Les Grands
«Vous en connaissez beaucoup, vous, des potes de collège qui sont restés amis au lycée? Demandez à vos parents: les gens se séparent…» Entre lucidité abrupte et lyrisme larvé dispensés parmi des êtres avachis dans des couloirs de lycée, bienvenue chez les Grands, lumineuse série ado qui entame sa troisième et ultime saison, confirmant le statut de laboratoire du format vingt-six minutes des séries OCS Signature, comme Missions, ou Irresponsable – qui lancera aussi sa troisième saison début décembre. Ils sont trois filles et trois garçons, maladroits, touchants, irritants. On les a connus en classe de troisième, alors qu’ils savouraient, pour la première fois, le privilège d’être les «grands» du collège. On les a ensuite suivis en seconde, au gré de leurs circonvolutions sentimentales, amicales, identitaires toujours fluctuantes et en perpétuelle reconfiguration. On les retrouve à présent en terminale : le temps des adieux est proche, mais leur fusion n’a jamais été aussi totale.

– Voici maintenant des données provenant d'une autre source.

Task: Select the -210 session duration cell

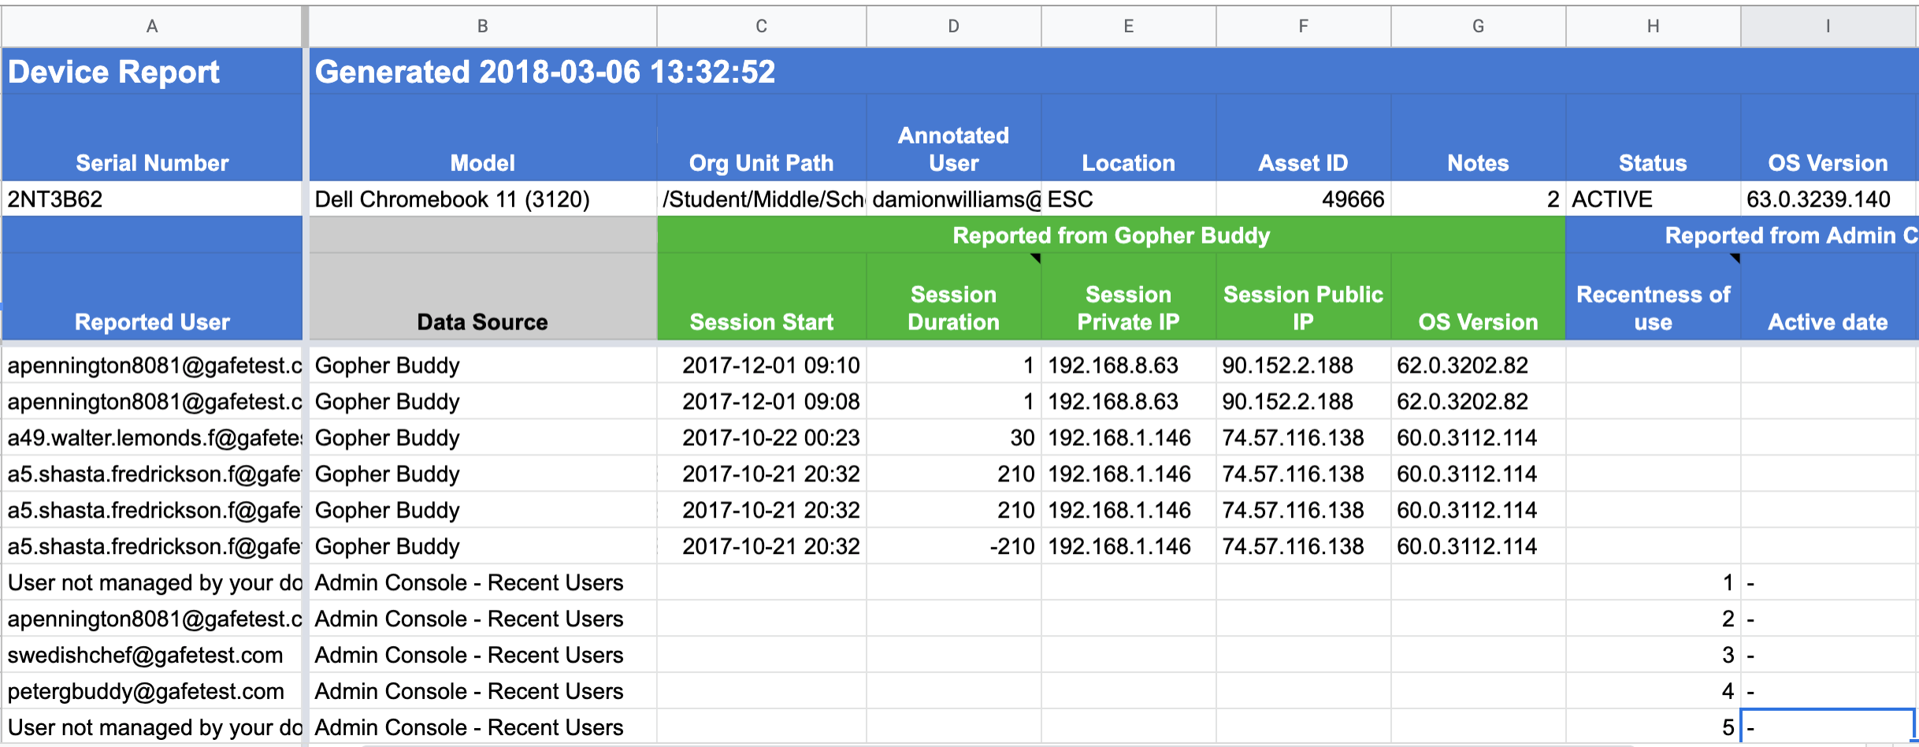Action: pos(953,547)

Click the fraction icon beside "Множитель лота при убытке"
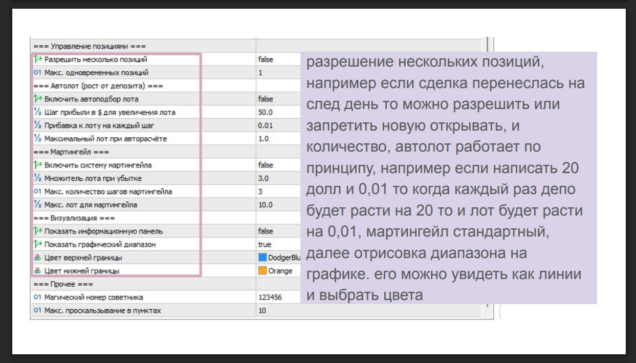(x=37, y=178)
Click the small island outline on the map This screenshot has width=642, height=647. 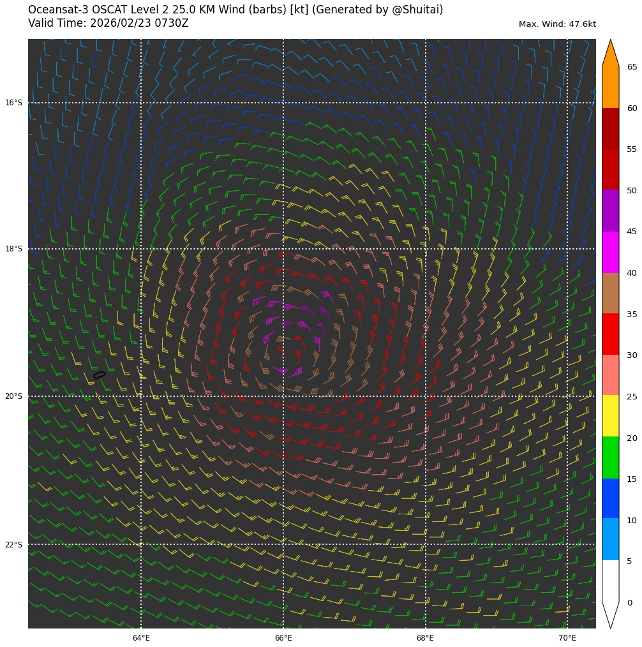(x=99, y=375)
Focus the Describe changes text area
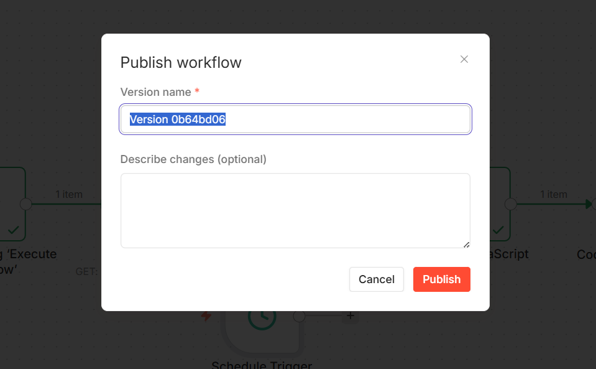Viewport: 596px width, 369px height. click(x=295, y=210)
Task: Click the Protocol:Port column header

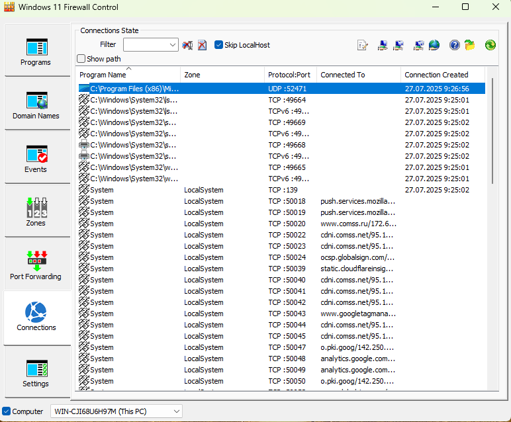Action: [x=289, y=75]
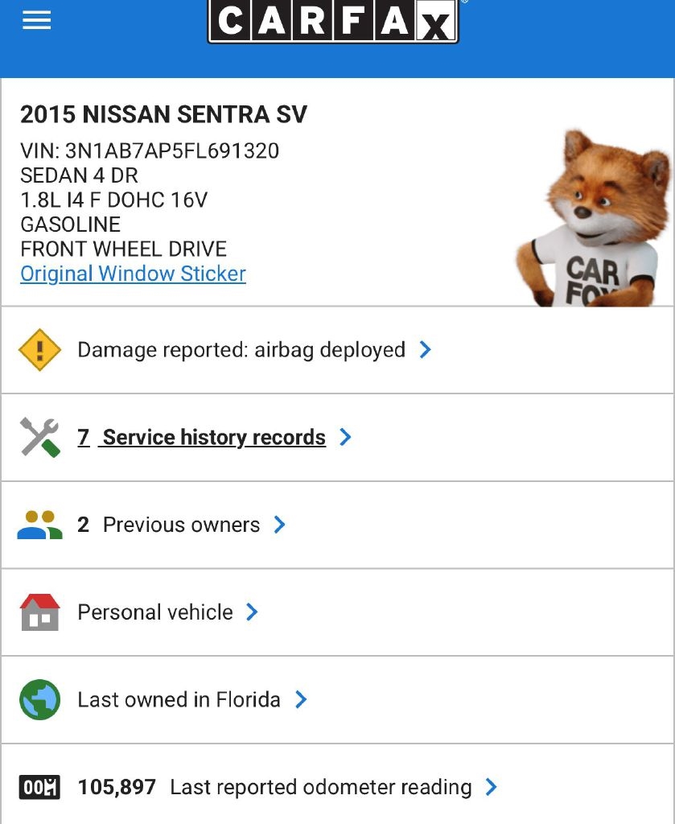Expand the Last owned in Florida chevron

[301, 699]
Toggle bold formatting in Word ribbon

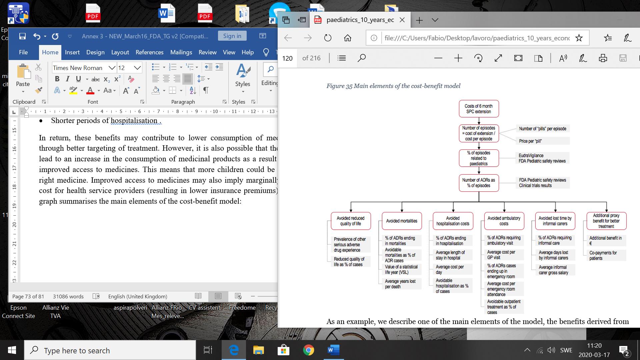click(57, 79)
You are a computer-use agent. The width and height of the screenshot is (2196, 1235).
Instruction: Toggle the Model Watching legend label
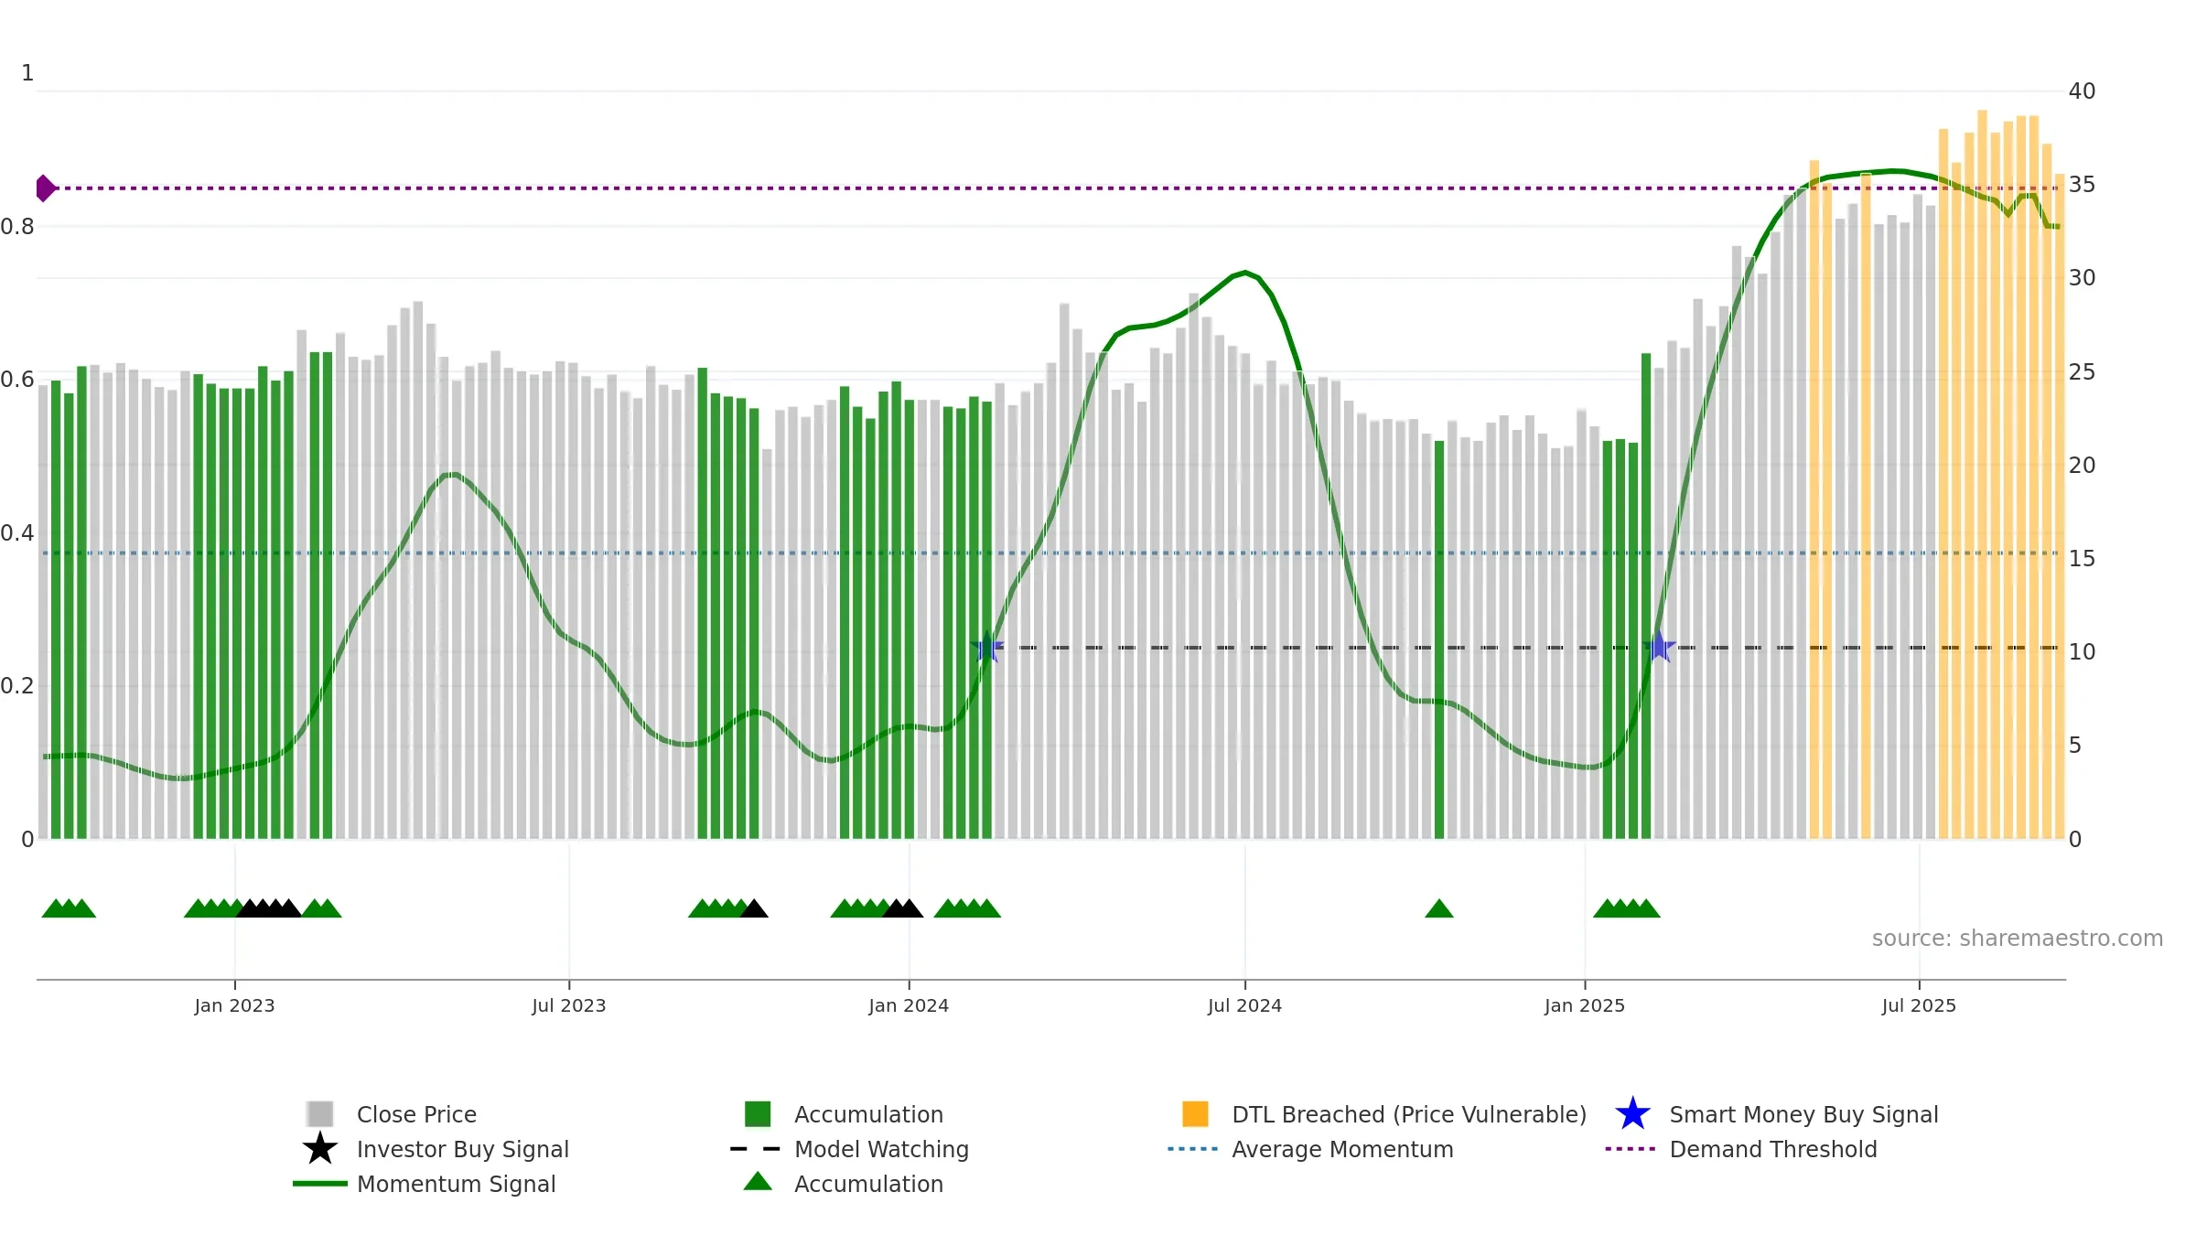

Cette saison, on ne cesse de leur répéter que leur avenir se joue maintenant. D’où un sentiment persistant, malgré les soirées de beuveries et les rigolades, que les choses sont ici vécues pour la dernière fois, dans un temps, l’adolescence, où tout se joue aussi pour la première fois. Cet écartèlement permanent fait vibrer souterrainement la surface de ces visages juvéniles avec un éclat particulier, entre deux bonnes grosses vannes potaches – tradition du genre oblige, des films de John Hughes à la série Freaks and Geeks.
«Meuf».
La troupe de jeunes acteurs, tous incroyables, organiquement liés à leurs personnages, est pour beaucoup dans l’attachement que l’on peut avoir aux Grands –cette sensation, un peu perdue dans les séries contemporaines, qu’on les «connaît» et qu’on les a vus grandir. Plus que les péripéties véritables de la fiction (et il y en a!), c’est de les regarder évoluer, interagir ensemble, et surtout se parler, qui fait beaucoup dans l’attraction ressentie pour Boogie, MJ, Hugo, Avril et les autres. Car leur usage du langage, ponctué de «gros», «meuf», «frère», fascine par sa vérité documentaire – même si le showrunner et réalisateur Vianney Lebasque nous assure que les dialogues sont bien écrits (généralement avec le coauteur Victor Rodenbach), mais rediscutés ensuite avec les acteurs pour aboutir à leur forme idéale. Entourés de personnages d’adultes un peu perchés (un prof à la diction particulière, un duo de tenanciers de camion pizza, un proviseur devenu père de rêve pour tout le groupe), ils semblent donc évoluer en toute liberté, lors des moments de décrochages burlesques ménagés en épilogue, ou alors tout simplement quand un rayon de soleil couchant s’attarde sur le regard pensif de l’une d’entre eux. Il y a dans les Grands cette sensation d’air qui circule, de liberté, ainsi qu’une manière d’attachement sentimental à son sujet rappelant un peu les jeunes texans désemparés de Friday Night Lights, série qui avait aussi fait de son peu de moyens un argument pour aimer encore plus ses personnages.
Car il faut préciser que les Grands est faite dans des conditions ultra-restreintes. Le budget par épisode de 150000 euros représente environ trois fois moins que celui d’une série saison 3 sur OCS Max. Saisons 1 et 2 disponibles.